La sentenza della CEDU
Sorprendere Putin non è facile. Non lo avrà fatto neppure la CEDU. La Corte europea dei diritti dell’uomo ha giudicato la Russia responsabile di gravi violazioni dei diritti umani in Ucraina dal maggio 2014. «Nel complesso, la vasta mole di prove presentate alla Corte ha presentato un quadro di pratiche interconnesse di condotta palesemente illegale da parte di agenti dello Stato russo su una scala massiccia in tutta l’Ucraina». Nella sentenza, la Corte ha affermato che sussistono prove di un uso diffuso e sistematico della violenza sessuale, accompagnato da atti di tortura, come percosse, strangolamenti o scosse elettriche. Civili e prigionieri di guerra sono stati sottoposti a finte esecuzioni, all’amputazione di parti del corpo e a scosse elettriche, anche alle parti intime. Tuttavia, la Russia ha già comunicato al tribunale la sua intenzione di non eseguire le sentenze né di risarcire i danni.
«I bambini hanno diritto a una pace giusta»

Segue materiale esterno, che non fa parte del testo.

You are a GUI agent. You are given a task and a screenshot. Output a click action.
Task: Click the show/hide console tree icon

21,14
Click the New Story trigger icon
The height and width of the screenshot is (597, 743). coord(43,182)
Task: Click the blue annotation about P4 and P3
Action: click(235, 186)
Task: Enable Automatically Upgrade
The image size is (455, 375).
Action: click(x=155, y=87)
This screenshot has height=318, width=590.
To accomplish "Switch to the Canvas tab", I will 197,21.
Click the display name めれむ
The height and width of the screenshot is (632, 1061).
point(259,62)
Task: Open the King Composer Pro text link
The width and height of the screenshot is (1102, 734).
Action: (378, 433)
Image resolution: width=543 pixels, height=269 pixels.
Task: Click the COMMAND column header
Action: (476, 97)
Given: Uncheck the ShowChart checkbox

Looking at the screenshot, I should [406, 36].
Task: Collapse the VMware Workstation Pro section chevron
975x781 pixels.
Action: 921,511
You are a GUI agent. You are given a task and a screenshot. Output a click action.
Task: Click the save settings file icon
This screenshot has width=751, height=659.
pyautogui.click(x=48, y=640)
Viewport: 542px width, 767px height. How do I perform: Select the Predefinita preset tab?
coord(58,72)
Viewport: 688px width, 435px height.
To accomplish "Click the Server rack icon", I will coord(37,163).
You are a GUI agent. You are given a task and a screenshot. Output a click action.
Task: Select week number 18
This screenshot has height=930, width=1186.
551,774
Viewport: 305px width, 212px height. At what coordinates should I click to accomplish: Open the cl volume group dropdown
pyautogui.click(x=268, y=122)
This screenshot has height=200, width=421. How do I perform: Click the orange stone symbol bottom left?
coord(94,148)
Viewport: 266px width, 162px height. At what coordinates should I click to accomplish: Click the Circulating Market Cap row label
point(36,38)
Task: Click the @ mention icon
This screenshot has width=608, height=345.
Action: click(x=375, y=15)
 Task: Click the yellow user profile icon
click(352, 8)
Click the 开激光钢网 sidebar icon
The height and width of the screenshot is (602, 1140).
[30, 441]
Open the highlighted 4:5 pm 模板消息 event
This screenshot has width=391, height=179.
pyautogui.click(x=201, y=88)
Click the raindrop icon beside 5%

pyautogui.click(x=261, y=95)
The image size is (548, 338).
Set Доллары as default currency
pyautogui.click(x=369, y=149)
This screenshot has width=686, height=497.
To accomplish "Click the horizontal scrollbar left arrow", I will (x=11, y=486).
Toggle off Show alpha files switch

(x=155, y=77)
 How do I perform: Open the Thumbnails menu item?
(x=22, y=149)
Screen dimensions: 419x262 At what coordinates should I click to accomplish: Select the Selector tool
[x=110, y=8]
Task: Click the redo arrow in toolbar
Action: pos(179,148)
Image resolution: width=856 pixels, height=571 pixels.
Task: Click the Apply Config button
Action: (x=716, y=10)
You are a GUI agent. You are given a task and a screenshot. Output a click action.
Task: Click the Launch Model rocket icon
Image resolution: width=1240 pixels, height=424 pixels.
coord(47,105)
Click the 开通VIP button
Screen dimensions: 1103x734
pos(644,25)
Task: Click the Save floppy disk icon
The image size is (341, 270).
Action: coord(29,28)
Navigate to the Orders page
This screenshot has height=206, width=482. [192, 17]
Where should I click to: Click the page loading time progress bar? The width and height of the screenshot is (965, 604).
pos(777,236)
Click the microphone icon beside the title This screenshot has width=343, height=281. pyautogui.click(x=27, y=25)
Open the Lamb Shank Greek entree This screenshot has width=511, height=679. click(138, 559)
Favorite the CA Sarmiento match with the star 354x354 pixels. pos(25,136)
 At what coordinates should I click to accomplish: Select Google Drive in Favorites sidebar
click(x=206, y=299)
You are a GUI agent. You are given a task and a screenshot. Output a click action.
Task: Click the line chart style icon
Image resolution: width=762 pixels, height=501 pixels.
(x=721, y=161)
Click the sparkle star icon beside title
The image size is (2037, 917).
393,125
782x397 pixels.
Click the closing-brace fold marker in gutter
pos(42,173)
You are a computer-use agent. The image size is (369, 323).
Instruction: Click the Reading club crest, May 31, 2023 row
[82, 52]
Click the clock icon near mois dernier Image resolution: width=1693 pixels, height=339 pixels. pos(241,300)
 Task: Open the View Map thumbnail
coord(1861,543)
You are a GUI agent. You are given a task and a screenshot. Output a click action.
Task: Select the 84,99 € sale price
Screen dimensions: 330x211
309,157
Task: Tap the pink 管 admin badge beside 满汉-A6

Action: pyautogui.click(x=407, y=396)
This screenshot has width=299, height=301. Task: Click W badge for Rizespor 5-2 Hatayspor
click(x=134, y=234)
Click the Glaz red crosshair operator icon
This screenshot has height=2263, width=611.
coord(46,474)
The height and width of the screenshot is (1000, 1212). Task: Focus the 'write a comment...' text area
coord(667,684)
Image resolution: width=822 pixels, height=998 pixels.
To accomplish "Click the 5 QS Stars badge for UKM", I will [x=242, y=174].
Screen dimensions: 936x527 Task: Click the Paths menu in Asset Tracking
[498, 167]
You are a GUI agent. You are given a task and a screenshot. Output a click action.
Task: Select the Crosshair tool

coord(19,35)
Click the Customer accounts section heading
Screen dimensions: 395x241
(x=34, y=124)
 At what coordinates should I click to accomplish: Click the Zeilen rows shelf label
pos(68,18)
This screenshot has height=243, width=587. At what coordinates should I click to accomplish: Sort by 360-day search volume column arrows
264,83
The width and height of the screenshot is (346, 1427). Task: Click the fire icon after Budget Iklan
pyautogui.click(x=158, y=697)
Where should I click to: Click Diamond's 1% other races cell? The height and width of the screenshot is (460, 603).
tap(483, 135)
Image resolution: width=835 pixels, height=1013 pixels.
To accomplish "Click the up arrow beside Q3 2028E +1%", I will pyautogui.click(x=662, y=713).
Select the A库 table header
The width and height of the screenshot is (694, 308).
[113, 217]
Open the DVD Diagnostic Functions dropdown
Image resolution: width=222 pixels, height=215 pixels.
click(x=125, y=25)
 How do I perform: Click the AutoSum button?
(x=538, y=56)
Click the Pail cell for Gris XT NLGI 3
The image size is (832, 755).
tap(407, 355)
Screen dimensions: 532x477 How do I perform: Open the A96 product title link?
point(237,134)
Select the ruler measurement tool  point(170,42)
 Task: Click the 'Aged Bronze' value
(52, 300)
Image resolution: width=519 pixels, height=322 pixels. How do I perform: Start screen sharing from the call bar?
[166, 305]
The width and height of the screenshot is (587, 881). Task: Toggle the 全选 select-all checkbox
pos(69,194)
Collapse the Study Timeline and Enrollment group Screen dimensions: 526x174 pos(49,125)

«Che ne sarà dei sogni dei bambini se scoppia una guerra mondiale? Che ne sarà dei sogni dei bambini se le bombe distruggeranno le loro case?». Sono alcune delle domande che Zaira, una madre italiana di tre bambini, ha posto a papa Leone XIV attraverso la rivista «Piazza San Pietro», il magazine edito dalla Basilica vaticana. E il pontefice le risponde direttamente nel numero di luglio, dedicato al Giubileo dei giovani. Nella sua risposta, il Papa subito sottolinea: «Cara Zaira, il suo è un grido che arriva al cuore di Dio. E Dio ci raggiunge sempre nei luoghi anche più difficili e tragici dove noi stiamo. Questa è la nostra fede e la nostra speranza che non viene meno nemmeno nelle realtà più drammatiche». Poi entra nel merito della domanda, delle domande, e ricorda che «la pace nella prospettiva cristiana è anzitutto un dono, il primo dono di Cristo: “Vi do la mia pace”». Ribadisce: «La pace è un dono attivo, coinvolgente, che interessa e impegna ciascuno di noi, indipendentemente dalla provenienza culturale e dall’appartenenza religiosa. La pace si costruisce nel cuore e a partire dal cuore, sradicando l’orgoglio e le rivendicazioni, e misurando il linguaggio». Da lì l’importanza rinnovata delle religioni, secondo la riflessione di Leone XIV, per favorire contesti di pace attraverso il dialogo. «Certo, la situazione appare talora priva di vie d’uscita con i rischi conseguenti di aggravamento, ma è per questo che siamo chiamati tutti con urgenza a compiere quella purificazione del cuore per costruire relazioni di pace (...). Contemporaneamente, insistiamo per il dialogo ad ogni livello, per promuovere una vera cultura dell’incontro e non dello scontro, e anche della limitazione del potere, come chiedeva sempre il mio amato predecessore papa Francesco». Così, per il pontefice, «la guerra non avrà il sopravvento. I bambini hanno il diritto a una pace autentica, giusta e durevole».